Yet she drove to Geneva, boarded a plane for London for a meeting with BOA chief executive Simon Clegg. Their selection window had closed seven days earlier, but as some qualifying events had been cancelled, Clegg agreed that her appeal for an extension was valid.

This woman does not take no for an answer. While at Glasgow University, she was competing in the student windsurfing cham-pionships at Tiree. ''It was a force nine; I came off in two or three feet of water and my foot went into the sand. All my weight went sideways. I'd a compound fracture of the knee. I needed a bone graft, a five by one centimetre plate, and three two-inch screws. Now that it has healed, they've been taken out.''

That particular trophy is at home in Bearsden ''all shiny stainless steel, in a drawer, wrapped in tissue paper.''

Yet that was only one setback. ''Cruciate ligament injury'' are dread words for sports people. They have ended the careers of a catalogue of luminaries. Donaldson had spent just a season on the US circuit when she was crocked. It was two years before she was able to return to ski-ing. ''I spent it working in the Glasgow office of Scottish Power, processing gas and electricity applications. It made me determined to get back. I did not want to leave ski-ing like that.'' She spent every spare minute in rehabilitation sessions at Esporta and the Kelvin Hall.

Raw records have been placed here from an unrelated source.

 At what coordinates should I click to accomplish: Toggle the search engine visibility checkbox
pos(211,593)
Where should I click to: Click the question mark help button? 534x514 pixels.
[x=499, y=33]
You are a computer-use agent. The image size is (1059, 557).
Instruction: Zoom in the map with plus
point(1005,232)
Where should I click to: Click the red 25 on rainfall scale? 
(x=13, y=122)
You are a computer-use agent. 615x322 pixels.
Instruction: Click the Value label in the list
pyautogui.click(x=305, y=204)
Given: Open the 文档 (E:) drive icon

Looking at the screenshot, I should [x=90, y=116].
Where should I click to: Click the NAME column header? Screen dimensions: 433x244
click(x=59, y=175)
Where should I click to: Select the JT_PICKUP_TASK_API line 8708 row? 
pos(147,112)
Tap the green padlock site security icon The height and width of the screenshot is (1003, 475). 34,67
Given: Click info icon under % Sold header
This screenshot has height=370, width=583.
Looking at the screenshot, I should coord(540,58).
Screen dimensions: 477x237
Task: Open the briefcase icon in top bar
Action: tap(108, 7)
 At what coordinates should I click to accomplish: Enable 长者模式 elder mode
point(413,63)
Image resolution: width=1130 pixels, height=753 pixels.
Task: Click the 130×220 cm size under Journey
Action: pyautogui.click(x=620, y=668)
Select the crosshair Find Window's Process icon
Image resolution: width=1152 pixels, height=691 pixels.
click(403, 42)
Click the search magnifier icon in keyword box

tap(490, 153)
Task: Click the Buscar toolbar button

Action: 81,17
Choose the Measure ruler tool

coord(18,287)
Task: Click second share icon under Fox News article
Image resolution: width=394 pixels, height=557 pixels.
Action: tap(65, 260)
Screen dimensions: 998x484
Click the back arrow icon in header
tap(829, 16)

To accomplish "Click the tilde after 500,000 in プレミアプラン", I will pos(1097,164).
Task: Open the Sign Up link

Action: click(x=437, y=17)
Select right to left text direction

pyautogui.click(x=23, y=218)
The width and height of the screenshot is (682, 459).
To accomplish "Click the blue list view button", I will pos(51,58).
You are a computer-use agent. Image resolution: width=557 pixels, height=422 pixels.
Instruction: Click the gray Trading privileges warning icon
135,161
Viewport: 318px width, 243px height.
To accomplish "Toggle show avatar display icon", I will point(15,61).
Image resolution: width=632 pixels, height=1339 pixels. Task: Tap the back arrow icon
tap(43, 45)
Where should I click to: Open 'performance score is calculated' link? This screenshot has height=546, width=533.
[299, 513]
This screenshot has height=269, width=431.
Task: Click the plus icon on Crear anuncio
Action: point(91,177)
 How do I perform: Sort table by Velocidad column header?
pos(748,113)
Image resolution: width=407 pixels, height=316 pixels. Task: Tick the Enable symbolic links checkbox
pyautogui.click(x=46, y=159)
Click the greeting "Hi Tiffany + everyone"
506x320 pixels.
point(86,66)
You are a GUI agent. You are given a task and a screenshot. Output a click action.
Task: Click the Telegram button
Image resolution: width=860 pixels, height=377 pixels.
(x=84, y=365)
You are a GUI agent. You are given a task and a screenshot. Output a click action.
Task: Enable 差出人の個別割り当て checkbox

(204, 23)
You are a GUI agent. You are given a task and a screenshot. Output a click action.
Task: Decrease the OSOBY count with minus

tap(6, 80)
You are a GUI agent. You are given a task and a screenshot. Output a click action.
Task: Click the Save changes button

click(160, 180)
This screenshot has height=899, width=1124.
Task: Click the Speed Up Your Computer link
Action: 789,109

Back on skis, she was spotted by the former wife of the billionaire entrepreneur, Donald Trump. ''Ivana wanted someone fit and sporty, and I was hired as a stewardess,'' she says. ''I was very well paid, but she was demanding. I worked as a deckhand, did her wardrobe, arranged flowers, organised champagne receptions for guests - lots of celebrities. I'd to clear up after her. And when she went back to New York, I'd to sign a release form, agreeing not to talk about the details.

''I had other yacht jobs, one chartered by a Russian for the Cannes Film Festival, another with a set from Las Vegas, at the Monaco Boat Show.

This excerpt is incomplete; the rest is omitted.